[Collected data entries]

*****

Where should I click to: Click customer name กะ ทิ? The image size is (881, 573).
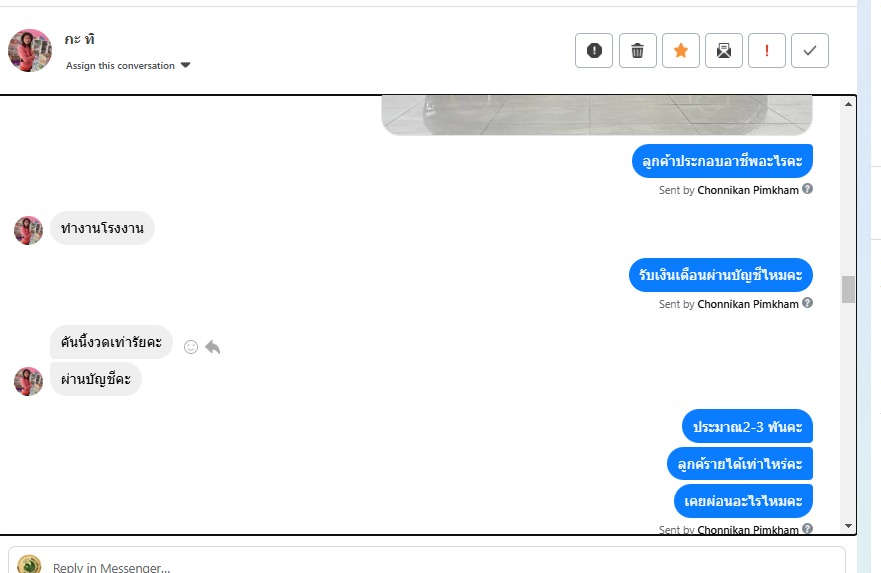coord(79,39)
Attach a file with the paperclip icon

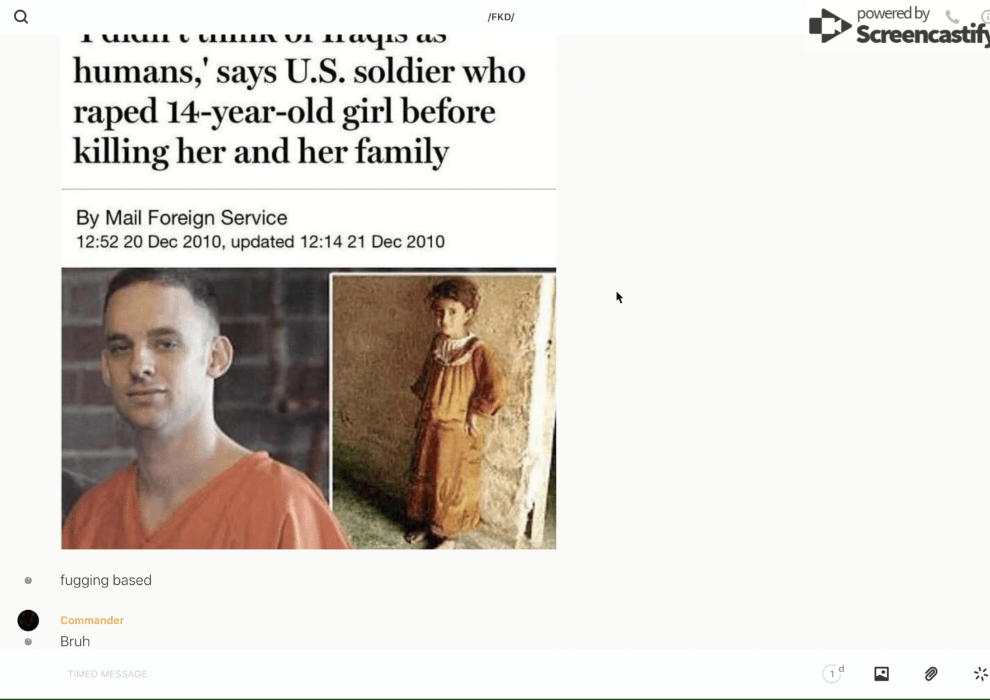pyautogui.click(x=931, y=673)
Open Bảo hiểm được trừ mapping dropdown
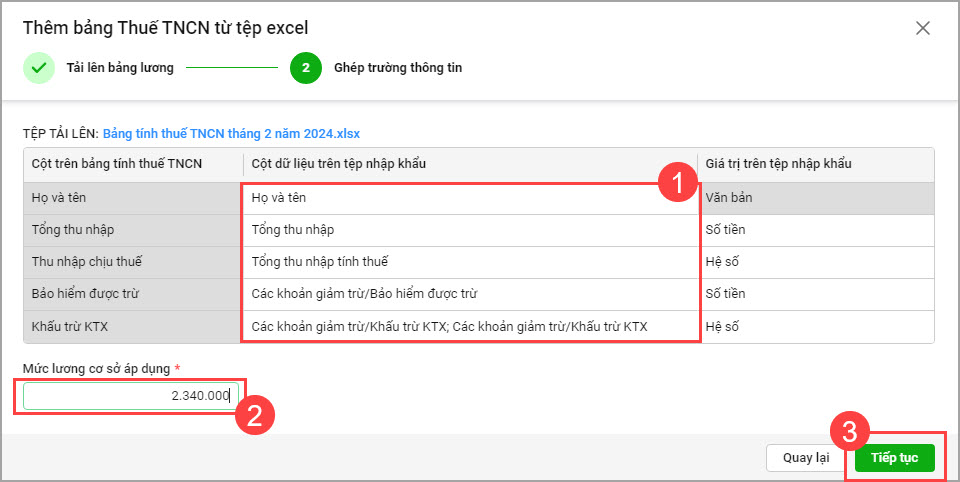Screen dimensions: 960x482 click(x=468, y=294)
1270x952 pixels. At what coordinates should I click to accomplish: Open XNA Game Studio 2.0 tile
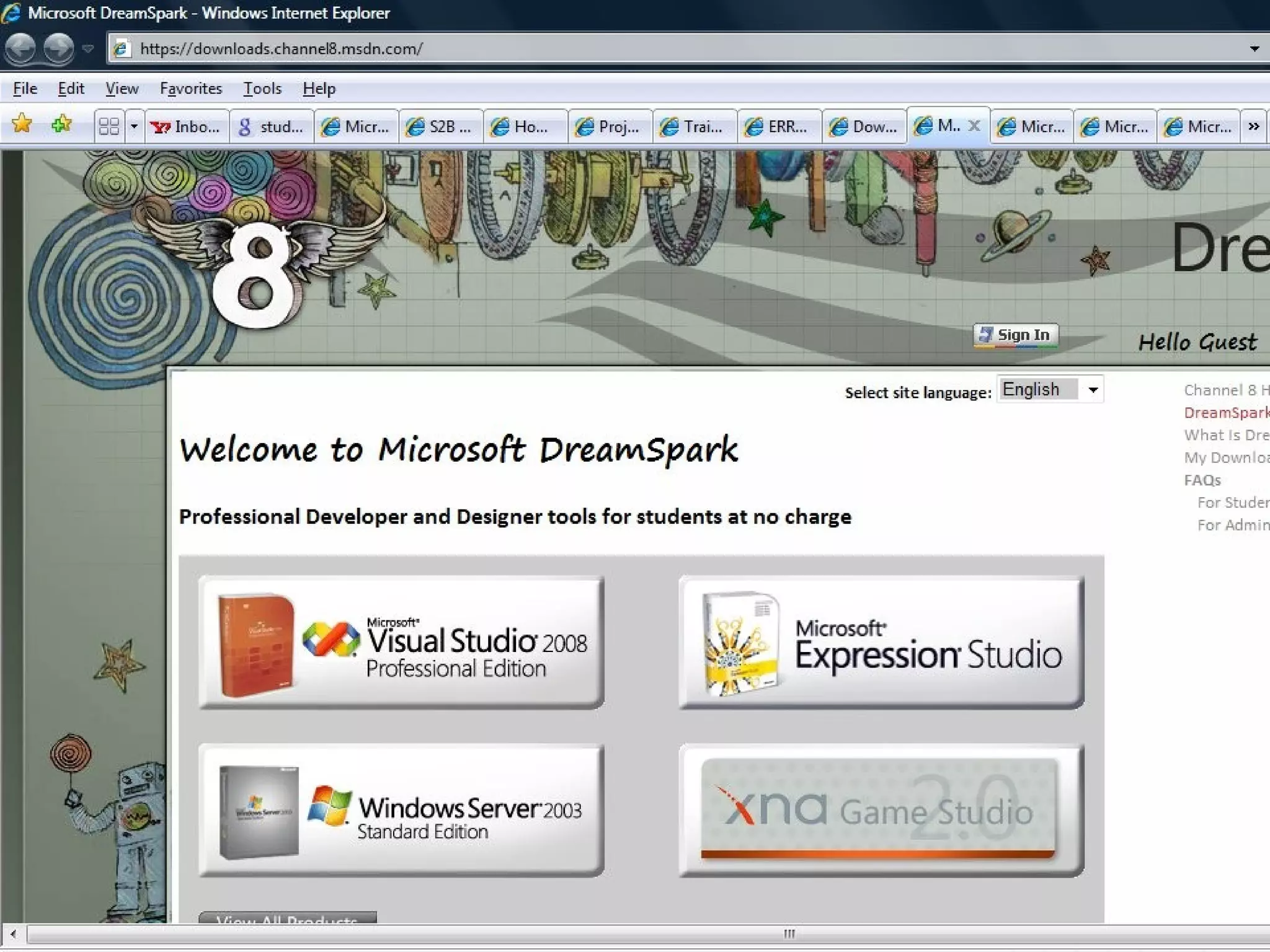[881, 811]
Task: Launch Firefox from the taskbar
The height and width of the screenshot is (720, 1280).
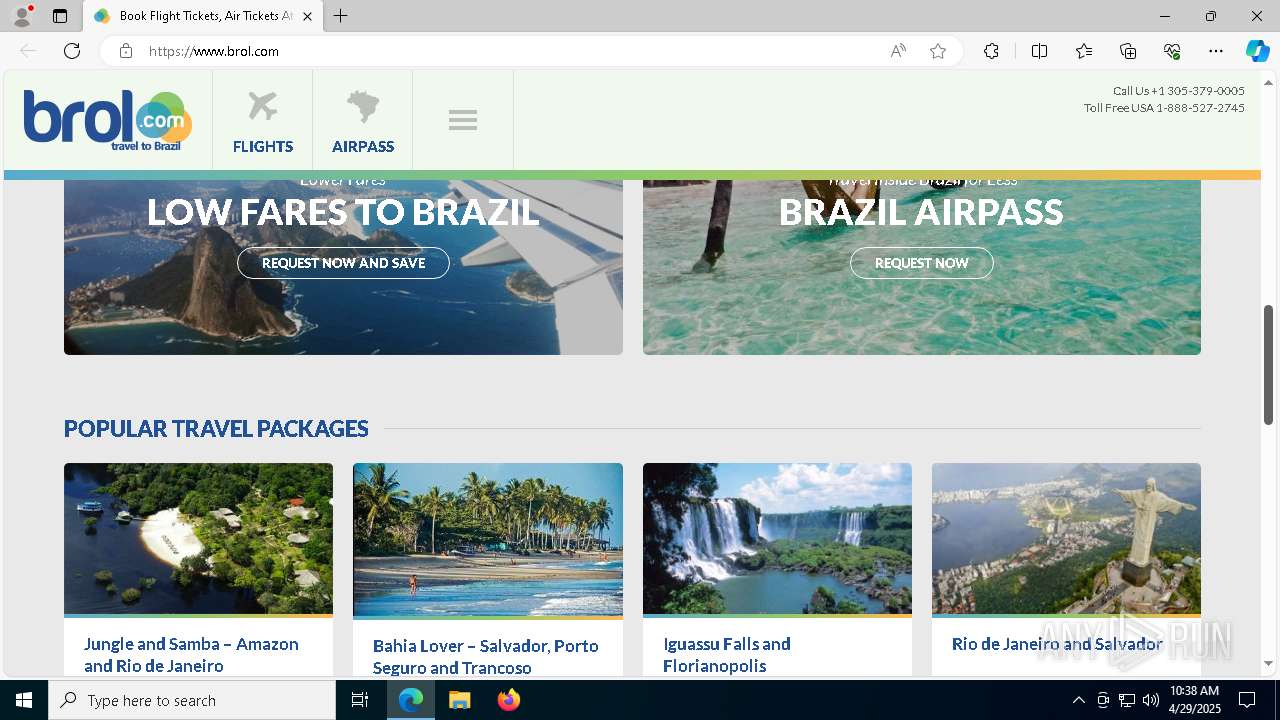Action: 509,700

*****

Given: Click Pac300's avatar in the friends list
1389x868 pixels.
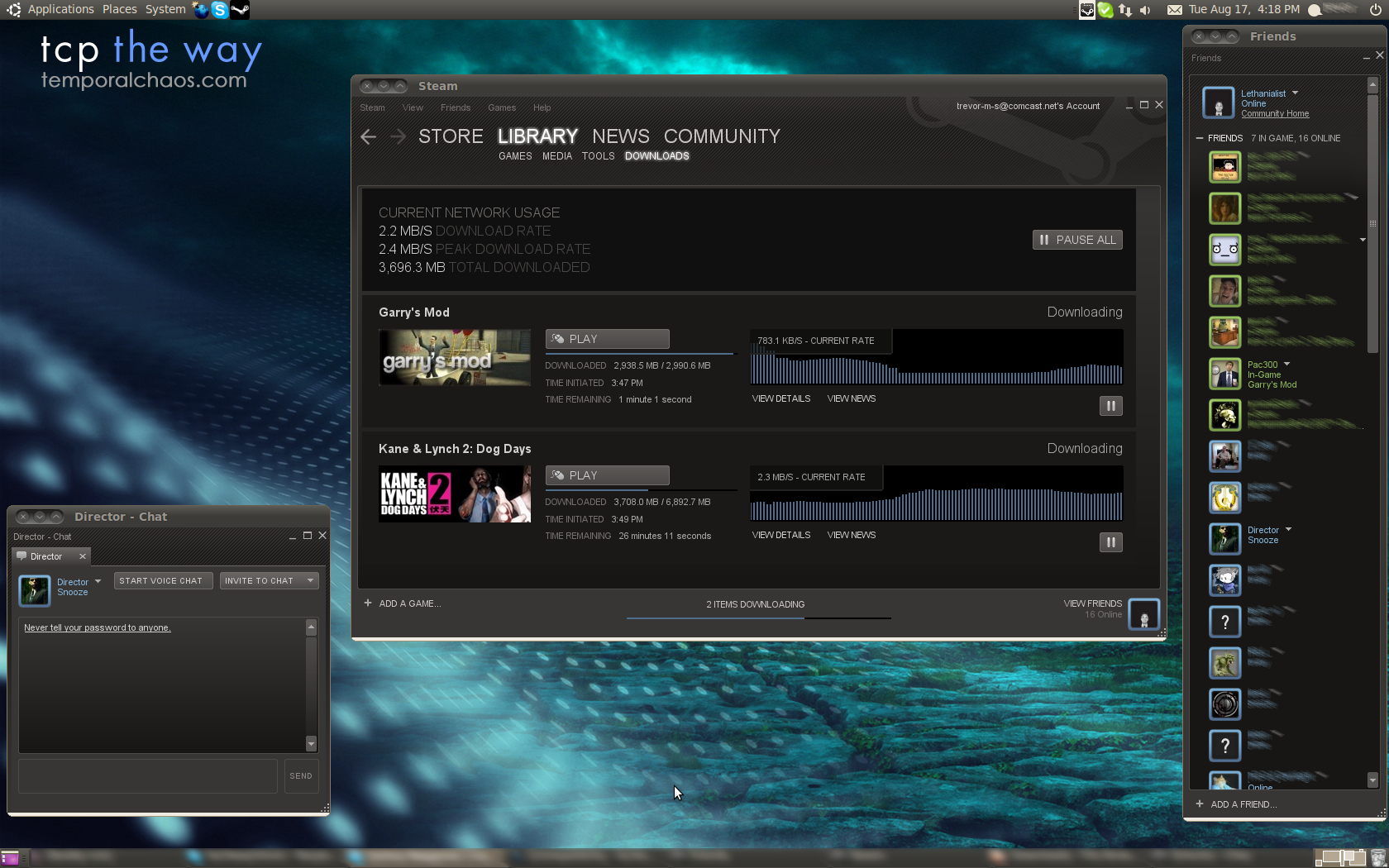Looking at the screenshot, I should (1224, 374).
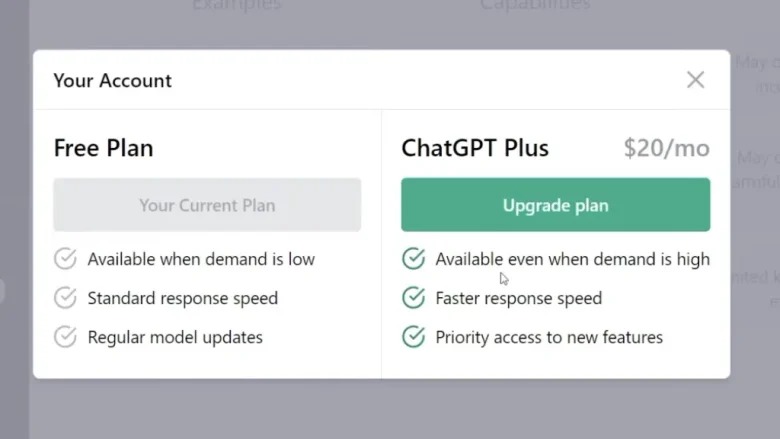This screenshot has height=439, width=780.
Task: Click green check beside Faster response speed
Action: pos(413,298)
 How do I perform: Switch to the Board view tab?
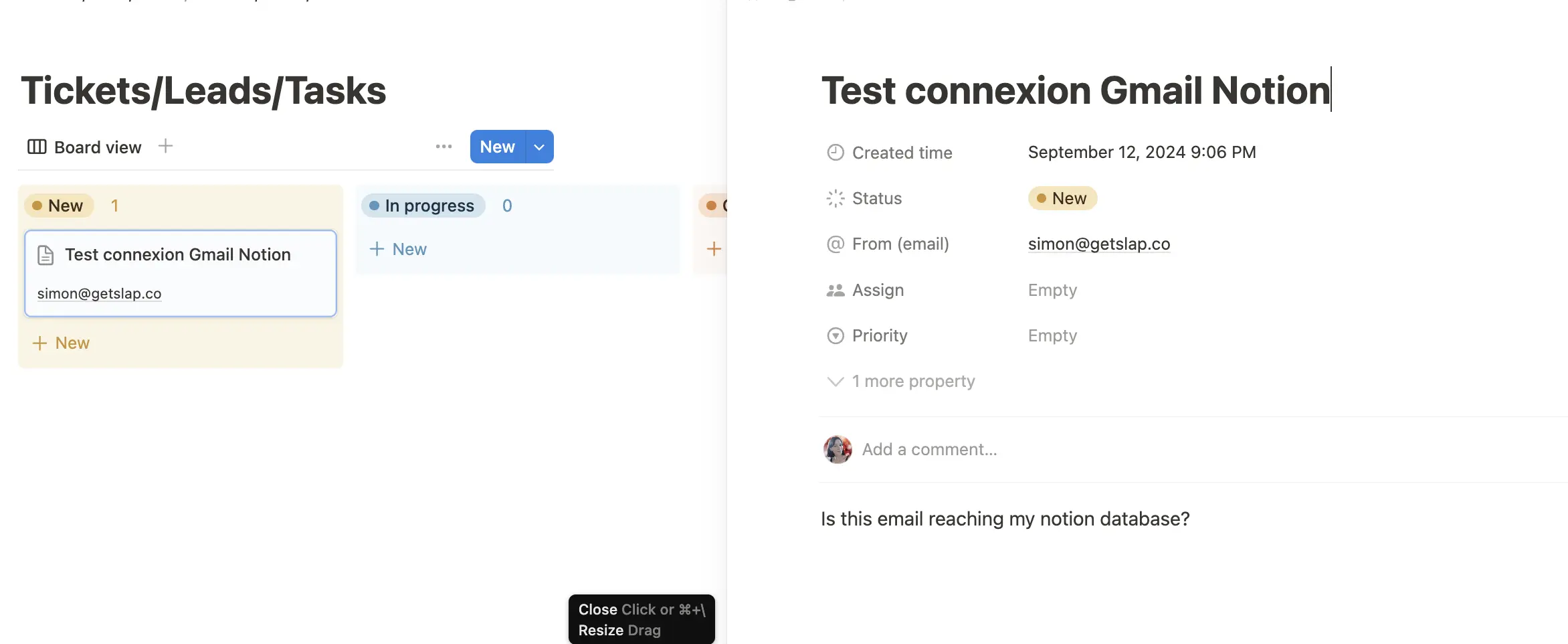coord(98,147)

*****

Set problem:
Rewrite the items starting with the line that contains "Open Bảo hiểm được trừ mapping dropdown" and going on through the line that contains "Action: 509,700", changing "Firefox" to "Chrome" and keeping everything else unchanged. Give only those lines, and leave the pictures out.

Problem solution:
Open Bảo hiểm được trừ mapping dropdown
Screen dimensions: 960x482 click(x=468, y=294)
1270x952 pixels. At what coordinates should I click to accomplish: Open XNA Game Studio 2.0 tile
[881, 811]
Task: Launch Chrome from the taskbar
The height and width of the screenshot is (720, 1280).
Action: 509,700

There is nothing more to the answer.